Il diritto annuale e un tributo obbligatorio che ogni anno le imprese iscritte al Registro delle Imprese devono versare alla Camera di Commercio competente per territorio. La sua disciplina e contenuta nell’art. 18 della Legge 580/1993 (riforma delle Camere di Commercio) e nei successivi decreti ministeriali del MIMIT (Ministero delle Imprese e del Made in Italy).

Si tratta di un contributo a favore del sistema camerale, finalizzato a finanziare le funzioni istituzionali svolte dalle CCIAA: tenuta del Registro Imprese, attivita di promozione economica del territorio, sostegno all’internazionalizzazione, digitalizzazione delle PMI, mediazione e arbitrato.

L’importo varia in base alla forma giuridica dell’impresa e, per le societa, anche al fatturato dichiarato nell’esercizio precedente (modello IRAP).

Chi deve pagare il diritto annuale CCIAA 2026

Sono obbligate al pagamento del diritto annuale tutte le imprese iscritte o annotate al Registro delle Imprese al 1° gennaio dell’anno di riferimento o che si iscrivono nel corso dell’anno.

Soggetti obbligati

  • Imprese individuali (artigiani, commercianti, ditte individuali)
  • Societa di persone (S.n.c., S.a.s., societa semplici esercenti attivita commerciale)
  • Societa di capitali (S.r.l., S.p.A., S.a.p.A.)
  • Societa cooperative e mutue assicuratrici
  • Consorzi con attivita esterna
  • Enti economici pubblici e privati
  • Aziende speciali e GEIE (Gruppi Europei di Interesse Economico)
  • Unita locali e sedi secondarie di imprese estere

Anche piccole imprese e forfettari pagano

Un’informazione spesso sottovalutata: anche le piccole imprese in regime forfettario, se iscritte al Registro Imprese come artigiani o commercianti, sono tenute al versamento del diritto annuale.
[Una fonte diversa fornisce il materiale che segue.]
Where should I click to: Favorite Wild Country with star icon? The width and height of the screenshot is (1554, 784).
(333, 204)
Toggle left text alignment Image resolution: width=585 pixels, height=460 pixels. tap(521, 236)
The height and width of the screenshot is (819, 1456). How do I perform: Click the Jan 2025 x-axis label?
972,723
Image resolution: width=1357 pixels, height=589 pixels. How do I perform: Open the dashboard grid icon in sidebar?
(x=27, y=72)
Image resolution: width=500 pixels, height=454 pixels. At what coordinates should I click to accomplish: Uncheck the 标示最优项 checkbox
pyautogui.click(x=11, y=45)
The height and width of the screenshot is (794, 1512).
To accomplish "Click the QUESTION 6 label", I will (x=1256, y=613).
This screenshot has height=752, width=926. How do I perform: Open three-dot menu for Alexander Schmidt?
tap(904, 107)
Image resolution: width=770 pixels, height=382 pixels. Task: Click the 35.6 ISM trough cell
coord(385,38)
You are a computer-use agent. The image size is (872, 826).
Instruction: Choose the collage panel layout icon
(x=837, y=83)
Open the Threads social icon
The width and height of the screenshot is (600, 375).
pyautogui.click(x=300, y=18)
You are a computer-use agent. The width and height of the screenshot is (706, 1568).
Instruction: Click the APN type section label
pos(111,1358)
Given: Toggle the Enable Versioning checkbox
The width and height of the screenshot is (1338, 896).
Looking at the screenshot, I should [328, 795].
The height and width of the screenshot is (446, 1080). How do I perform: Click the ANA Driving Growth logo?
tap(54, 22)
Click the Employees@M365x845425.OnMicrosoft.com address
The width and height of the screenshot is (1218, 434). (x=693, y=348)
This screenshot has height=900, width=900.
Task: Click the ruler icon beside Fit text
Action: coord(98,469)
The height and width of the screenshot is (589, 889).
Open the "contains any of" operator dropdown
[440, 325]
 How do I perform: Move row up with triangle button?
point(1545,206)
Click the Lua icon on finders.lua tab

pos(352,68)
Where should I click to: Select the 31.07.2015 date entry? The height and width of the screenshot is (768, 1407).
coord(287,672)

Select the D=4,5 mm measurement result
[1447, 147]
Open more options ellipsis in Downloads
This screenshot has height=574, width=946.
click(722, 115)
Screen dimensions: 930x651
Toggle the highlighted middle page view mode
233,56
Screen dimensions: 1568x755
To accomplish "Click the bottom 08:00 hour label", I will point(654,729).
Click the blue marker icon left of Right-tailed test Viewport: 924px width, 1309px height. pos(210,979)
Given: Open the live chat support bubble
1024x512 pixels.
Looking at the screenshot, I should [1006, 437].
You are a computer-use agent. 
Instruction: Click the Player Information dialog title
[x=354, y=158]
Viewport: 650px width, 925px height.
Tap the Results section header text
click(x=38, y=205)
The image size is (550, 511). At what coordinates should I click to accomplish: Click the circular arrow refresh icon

Il regime fiscale agevolato non esonera dall’adempimento camerale: il forfait riguarda l’imposizione diretta, non i tributi locali o camerali.

Chi NON deve pagare

  • Professionisti puri con sola partita IVA, iscritti solo all’ordine professionale o cassa di previdenza ma non al Registro Imprese (es. avvocati, medici, commercialisti, ingegneri)
  • Lavoratori autonomi occasionali
  • Associazioni e fondazioni non esercenti attivita commerciale
  • Imprese cancellate dal Registro Imprese entro il 31 dicembre dell’anno precedente

Attenzione: se un professionista esercita anche attivita commerciale (per esempio un geometra che gestisce anche una ditta di immobiliare) e si iscrive al Registro Imprese, allora dovra pagare il diritto annuale per quella specifica attivita.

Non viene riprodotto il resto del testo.